→ **To do**: Word for word, transcribe all of the records.

--- Data extract Enclosed Below ---

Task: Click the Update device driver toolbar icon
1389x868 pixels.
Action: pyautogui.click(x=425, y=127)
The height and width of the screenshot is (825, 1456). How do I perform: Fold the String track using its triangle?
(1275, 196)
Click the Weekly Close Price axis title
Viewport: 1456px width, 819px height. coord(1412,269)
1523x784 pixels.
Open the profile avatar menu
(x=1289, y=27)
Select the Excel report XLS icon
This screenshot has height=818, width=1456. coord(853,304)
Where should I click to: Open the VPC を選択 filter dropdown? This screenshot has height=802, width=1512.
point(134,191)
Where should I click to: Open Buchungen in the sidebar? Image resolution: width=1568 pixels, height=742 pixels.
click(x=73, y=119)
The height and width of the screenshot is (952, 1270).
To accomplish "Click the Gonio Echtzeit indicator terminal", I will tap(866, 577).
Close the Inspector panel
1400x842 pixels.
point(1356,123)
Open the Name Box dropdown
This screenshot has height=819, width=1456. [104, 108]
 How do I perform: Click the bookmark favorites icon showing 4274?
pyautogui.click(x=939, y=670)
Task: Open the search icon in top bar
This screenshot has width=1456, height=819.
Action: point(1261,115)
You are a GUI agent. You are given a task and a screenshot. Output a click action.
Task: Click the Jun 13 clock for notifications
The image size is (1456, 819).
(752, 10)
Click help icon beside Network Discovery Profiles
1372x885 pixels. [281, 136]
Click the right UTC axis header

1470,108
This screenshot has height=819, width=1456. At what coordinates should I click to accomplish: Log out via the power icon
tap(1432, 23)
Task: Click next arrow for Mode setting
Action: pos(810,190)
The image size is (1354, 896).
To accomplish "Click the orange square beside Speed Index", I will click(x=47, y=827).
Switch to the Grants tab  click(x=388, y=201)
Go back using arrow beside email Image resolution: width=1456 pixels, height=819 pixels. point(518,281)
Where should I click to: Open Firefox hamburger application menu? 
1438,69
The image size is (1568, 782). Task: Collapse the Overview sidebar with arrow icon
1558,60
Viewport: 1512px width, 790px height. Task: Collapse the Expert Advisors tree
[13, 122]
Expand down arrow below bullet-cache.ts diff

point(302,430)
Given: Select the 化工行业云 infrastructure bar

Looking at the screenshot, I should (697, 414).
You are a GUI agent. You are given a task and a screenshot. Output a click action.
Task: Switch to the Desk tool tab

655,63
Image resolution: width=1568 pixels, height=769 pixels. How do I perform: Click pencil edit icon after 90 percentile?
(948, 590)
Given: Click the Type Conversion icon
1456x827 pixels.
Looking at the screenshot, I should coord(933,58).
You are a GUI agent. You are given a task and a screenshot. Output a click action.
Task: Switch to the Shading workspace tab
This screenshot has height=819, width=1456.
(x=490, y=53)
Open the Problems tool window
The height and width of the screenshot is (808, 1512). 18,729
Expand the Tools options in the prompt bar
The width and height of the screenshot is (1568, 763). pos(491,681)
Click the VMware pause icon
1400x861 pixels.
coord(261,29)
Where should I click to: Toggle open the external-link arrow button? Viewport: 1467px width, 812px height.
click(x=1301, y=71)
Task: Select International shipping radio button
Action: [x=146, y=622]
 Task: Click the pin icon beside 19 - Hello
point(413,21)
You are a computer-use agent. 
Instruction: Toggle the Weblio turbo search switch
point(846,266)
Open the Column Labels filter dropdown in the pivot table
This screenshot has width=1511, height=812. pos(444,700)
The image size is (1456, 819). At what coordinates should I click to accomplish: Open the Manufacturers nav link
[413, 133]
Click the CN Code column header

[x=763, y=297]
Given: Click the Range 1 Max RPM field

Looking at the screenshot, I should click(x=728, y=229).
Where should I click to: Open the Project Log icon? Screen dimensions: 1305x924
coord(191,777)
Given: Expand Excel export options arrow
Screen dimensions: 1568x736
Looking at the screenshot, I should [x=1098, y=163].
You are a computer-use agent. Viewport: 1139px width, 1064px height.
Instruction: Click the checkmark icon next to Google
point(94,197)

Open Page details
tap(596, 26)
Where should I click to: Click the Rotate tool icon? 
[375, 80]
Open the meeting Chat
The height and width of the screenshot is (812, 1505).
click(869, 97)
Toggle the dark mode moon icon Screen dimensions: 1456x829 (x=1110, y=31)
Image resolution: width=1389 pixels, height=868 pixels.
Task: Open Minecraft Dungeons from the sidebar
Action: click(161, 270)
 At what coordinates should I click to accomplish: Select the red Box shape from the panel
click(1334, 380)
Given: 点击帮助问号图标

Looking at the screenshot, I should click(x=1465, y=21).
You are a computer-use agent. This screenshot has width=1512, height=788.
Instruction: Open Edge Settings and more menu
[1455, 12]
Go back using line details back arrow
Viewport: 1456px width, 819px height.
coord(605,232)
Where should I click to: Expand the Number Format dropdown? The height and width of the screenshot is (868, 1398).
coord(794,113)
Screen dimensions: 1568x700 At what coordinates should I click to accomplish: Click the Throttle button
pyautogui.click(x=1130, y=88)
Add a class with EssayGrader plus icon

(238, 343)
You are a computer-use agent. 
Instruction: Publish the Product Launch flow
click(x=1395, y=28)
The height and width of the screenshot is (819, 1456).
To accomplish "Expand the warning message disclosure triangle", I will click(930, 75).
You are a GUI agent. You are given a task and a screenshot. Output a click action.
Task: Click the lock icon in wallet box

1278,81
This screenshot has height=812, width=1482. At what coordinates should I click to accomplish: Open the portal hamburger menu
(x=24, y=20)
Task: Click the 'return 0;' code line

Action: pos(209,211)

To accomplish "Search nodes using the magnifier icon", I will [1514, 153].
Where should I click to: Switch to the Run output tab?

--- End of Enclosed Data extract ---

→ **Written solution**:
Task: Click the Update device driver toolbar icon
1389x868 pixels.
Action: pyautogui.click(x=425, y=127)
The height and width of the screenshot is (825, 1456). How do I perform: Fold the String track using its triangle?
(1275, 196)
Click the Weekly Close Price axis title
Viewport: 1456px width, 819px height. coord(1412,269)
1523x784 pixels.
Open the profile avatar menu
(x=1289, y=27)
Select the Excel report XLS icon
This screenshot has height=818, width=1456. coord(853,304)
Where should I click to: Open the VPC を選択 filter dropdown? This screenshot has height=802, width=1512.
point(134,191)
Where should I click to: Open Buchungen in the sidebar? Image resolution: width=1568 pixels, height=742 pixels.
click(x=73, y=119)
The height and width of the screenshot is (952, 1270).
To accomplish "Click the Gonio Echtzeit indicator terminal", I will tap(866, 577).
Close the Inspector panel
1400x842 pixels.
point(1356,123)
Open the Name Box dropdown
This screenshot has height=819, width=1456. [104, 108]
 How do I perform: Click the bookmark favorites icon showing 4274?
pyautogui.click(x=939, y=670)
Task: Open the search icon in top bar
This screenshot has width=1456, height=819.
Action: point(1261,115)
You are a GUI agent. You are given a task and a screenshot. Output a click action.
Task: Click the Jun 13 clock for notifications
The image size is (1456, 819).
(752, 10)
Click help icon beside Network Discovery Profiles
1372x885 pixels. [281, 136]
Click the right UTC axis header

1470,108
This screenshot has height=819, width=1456. At what coordinates should I click to accomplish: Log out via the power icon
tap(1432, 23)
Task: Click next arrow for Mode setting
Action: pos(810,190)
The image size is (1354, 896).
To accomplish "Click the orange square beside Speed Index", I will click(x=47, y=827).
Switch to the Grants tab  click(x=388, y=201)
Go back using arrow beside email Image resolution: width=1456 pixels, height=819 pixels. point(518,281)
Where should I click to: Open Firefox hamburger application menu? 
1438,69
The image size is (1568, 782). Task: Collapse the Overview sidebar with arrow icon
1558,60
Viewport: 1512px width, 790px height. Task: Collapse the Expert Advisors tree
[13, 122]
Expand down arrow below bullet-cache.ts diff

point(302,430)
Given: Select the 化工行业云 infrastructure bar

Looking at the screenshot, I should (697, 414).
You are a GUI agent. You are given a task and a screenshot. Output a click action.
Task: Switch to the Desk tool tab

655,63
Image resolution: width=1568 pixels, height=769 pixels. How do I perform: Click pencil edit icon after 90 percentile?
(948, 590)
Given: Click the Type Conversion icon
1456x827 pixels.
Looking at the screenshot, I should coord(933,58).
You are a GUI agent. You are given a task and a screenshot. Output a click action.
Task: Switch to the Shading workspace tab
This screenshot has height=819, width=1456.
(x=490, y=53)
Open the Problems tool window
The height and width of the screenshot is (808, 1512). 18,729
Expand the Tools options in the prompt bar
The width and height of the screenshot is (1568, 763). pos(491,681)
Click the VMware pause icon
1400x861 pixels.
coord(261,29)
Where should I click to: Toggle open the external-link arrow button? Viewport: 1467px width, 812px height.
click(x=1301, y=71)
Task: Select International shipping radio button
Action: [x=146, y=622]
 Task: Click the pin icon beside 19 - Hello
point(413,21)
You are a computer-use agent. 
Instruction: Toggle the Weblio turbo search switch
point(846,266)
Open the Column Labels filter dropdown in the pivot table
This screenshot has width=1511, height=812. pos(444,700)
The image size is (1456, 819). At what coordinates should I click to accomplish: Open the Manufacturers nav link
[413, 133]
Click the CN Code column header

[x=763, y=297]
Given: Click the Range 1 Max RPM field

Looking at the screenshot, I should click(x=728, y=229).
Where should I click to: Open the Project Log icon? Screen dimensions: 1305x924
coord(191,777)
Given: Expand Excel export options arrow
Screen dimensions: 1568x736
Looking at the screenshot, I should [x=1098, y=163].
You are a computer-use agent. Viewport: 1139px width, 1064px height.
Instruction: Click the checkmark icon next to Google
point(94,197)

Open Page details
tap(596, 26)
Where should I click to: Click the Rotate tool icon? 
[375, 80]
Open the meeting Chat
The height and width of the screenshot is (812, 1505).
click(869, 97)
Toggle the dark mode moon icon Screen dimensions: 1456x829 (x=1110, y=31)
Image resolution: width=1389 pixels, height=868 pixels.
Task: Open Minecraft Dungeons from the sidebar
Action: click(161, 270)
 At what coordinates should I click to accomplish: Select the red Box shape from the panel
click(1334, 380)
Given: 点击帮助问号图标

Looking at the screenshot, I should click(x=1465, y=21).
You are a computer-use agent. This screenshot has width=1512, height=788.
Instruction: Open Edge Settings and more menu
[1455, 12]
Go back using line details back arrow
Viewport: 1456px width, 819px height.
coord(605,232)
Where should I click to: Expand the Number Format dropdown? The height and width of the screenshot is (868, 1398).
coord(794,113)
Screen dimensions: 1568x700 At what coordinates should I click to accomplish: Click the Throttle button
pyautogui.click(x=1130, y=88)
Add a class with EssayGrader plus icon

(238, 343)
You are a computer-use agent. 
Instruction: Publish the Product Launch flow
click(x=1395, y=28)
The height and width of the screenshot is (819, 1456).
To accomplish "Expand the warning message disclosure triangle", I will click(930, 75).
You are a GUI agent. You are given a task and a screenshot. Output a click action.
Task: Click the lock icon in wallet box

1278,81
This screenshot has height=812, width=1482. At what coordinates should I click to accomplish: Open the portal hamburger menu
(x=24, y=20)
Task: Click the 'return 0;' code line

Action: pos(209,211)

To accomplish "Search nodes using the magnifier icon", I will [1514, 153].
Where should I click to: Switch to the Run output tab?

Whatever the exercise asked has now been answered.